Friday, April 8, 2022

District of Columbia Man Sentenced to 56 Months in Prison for Fraud, Money Laundering, and Identity Theft Schemes 

Schemes Caused More Than $1.5 Million in Losses

            WASHINGTON – Jamar Skeete, 38, of Washington, D.C., was sentenced today to 56 months in prison on federal charges stemming from his years-long role in at least four business e-mail compromise fraud and money laundering schemes that caused more than $1.5 million in intended losses.

            The announcement was made by U.S. Attorney Matthew M. Graves and Greg L. Torbenson, U.S. Postal Inspector in Charge for the Washington Division, U.S. Postal Inspection Service.

            Skeete pleaded guilty on Nov. 15, 2021, in the U.S. District Court for the District of Columbia, to one count of money laundering, one count of identity theft, and two counts of wire fraud.  On the same date, he also pleaded guilty to one count of conspiracy to commit bank fraud and wire fraud in a case that was originally indicted in the Southern District of New York and transferred to the U.S. District Court for the District of Columbia for plea and sentencing.  He was sentenced in both cases by the Honorable District Judge John D. Bates. Following his prison term, Skeete will be placed on three years of supervised release. He also must pay combined restitution judgments in the two cases totaling $697,836, and forfeiture money judgments totaling $381,387.  

            According to the statements of offense acknowledged by Skeete, between September 2017 and June 2019, Skeete received and laundered the proceeds of at least four separate business e-mail compromise schemes targeting the City of Flint, Michigan, an Illinois-based company operating senior care facilities, and other businesses.  Skeete used two stolen identities and multiple fraudulent shell company accounts to receive and launder the proceeds of the business e-mail compromise schemes in the District of Columbia and elsewhere.  He also assumed an address used in two of the schemes by submitting a fraudulent “hold mail” request to the U.S. Postal Service.  In the schemes originally charged in the Southern District of New York, Skeete conspired with 14 other individuals to launder other fraud proceeds out of a fraudulent shell company account.  All told, Skeete participating in diverting and laundering more than $1.5 million

            In a business e-mail compromise (or BEC) scheme, conspirators infiltrate the computer systems of a victim company through phishing attacks or otherwise.  Once there, they impersonate the victim’s business partners and, claiming a change in bank accounts, trick the victim into sending payments not to business partners, but to the conspirator’s bank accounts.
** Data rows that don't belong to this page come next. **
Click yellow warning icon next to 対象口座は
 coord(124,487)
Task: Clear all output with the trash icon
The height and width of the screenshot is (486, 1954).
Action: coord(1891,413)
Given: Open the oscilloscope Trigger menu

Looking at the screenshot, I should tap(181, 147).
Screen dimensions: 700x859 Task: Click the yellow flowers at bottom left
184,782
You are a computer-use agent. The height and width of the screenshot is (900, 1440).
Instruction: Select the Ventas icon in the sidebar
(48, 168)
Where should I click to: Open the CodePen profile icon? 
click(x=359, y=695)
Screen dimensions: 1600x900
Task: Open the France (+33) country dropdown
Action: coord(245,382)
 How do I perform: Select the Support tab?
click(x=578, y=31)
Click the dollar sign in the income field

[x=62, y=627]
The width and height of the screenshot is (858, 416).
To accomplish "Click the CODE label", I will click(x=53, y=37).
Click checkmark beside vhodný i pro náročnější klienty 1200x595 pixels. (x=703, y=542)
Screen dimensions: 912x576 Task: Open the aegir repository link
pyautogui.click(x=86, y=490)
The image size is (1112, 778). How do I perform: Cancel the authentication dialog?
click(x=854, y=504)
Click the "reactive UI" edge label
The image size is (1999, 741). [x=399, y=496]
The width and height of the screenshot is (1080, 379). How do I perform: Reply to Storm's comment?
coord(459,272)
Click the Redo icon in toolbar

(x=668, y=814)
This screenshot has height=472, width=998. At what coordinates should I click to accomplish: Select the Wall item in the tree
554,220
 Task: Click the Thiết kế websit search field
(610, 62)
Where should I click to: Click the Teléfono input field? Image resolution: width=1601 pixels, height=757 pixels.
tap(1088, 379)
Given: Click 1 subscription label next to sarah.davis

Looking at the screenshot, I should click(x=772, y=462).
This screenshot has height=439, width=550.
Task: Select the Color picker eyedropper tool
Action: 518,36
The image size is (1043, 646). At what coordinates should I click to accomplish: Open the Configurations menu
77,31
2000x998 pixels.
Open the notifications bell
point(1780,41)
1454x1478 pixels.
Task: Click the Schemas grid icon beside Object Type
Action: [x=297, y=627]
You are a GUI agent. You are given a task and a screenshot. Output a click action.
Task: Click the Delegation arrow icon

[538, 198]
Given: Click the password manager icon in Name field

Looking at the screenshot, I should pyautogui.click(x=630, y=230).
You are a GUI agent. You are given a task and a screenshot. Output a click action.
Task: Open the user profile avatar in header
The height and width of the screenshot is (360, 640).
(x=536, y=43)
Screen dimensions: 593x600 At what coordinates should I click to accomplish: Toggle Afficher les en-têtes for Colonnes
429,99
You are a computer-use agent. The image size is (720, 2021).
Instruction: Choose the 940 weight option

            The case was investigated by the U.S. Postal Inspection Service Washington Division, with assistance provided FBI’s Washington Field Office and the Federal Deposit Insurance Corporation-Office of Inspector General. The case was prosecuted by Assistant U.S. Attorney Christopher B. Brown, with assistance from Paralegal Specialists Michon Tart and former Paralegal Specialist C. Rosalind Pressley.  Significant assistance was also provided by Assistant U.S. Attorneys Alexander Li and Thomas Burnett of the U.S. Attorney’s Office for the Southern District of New York.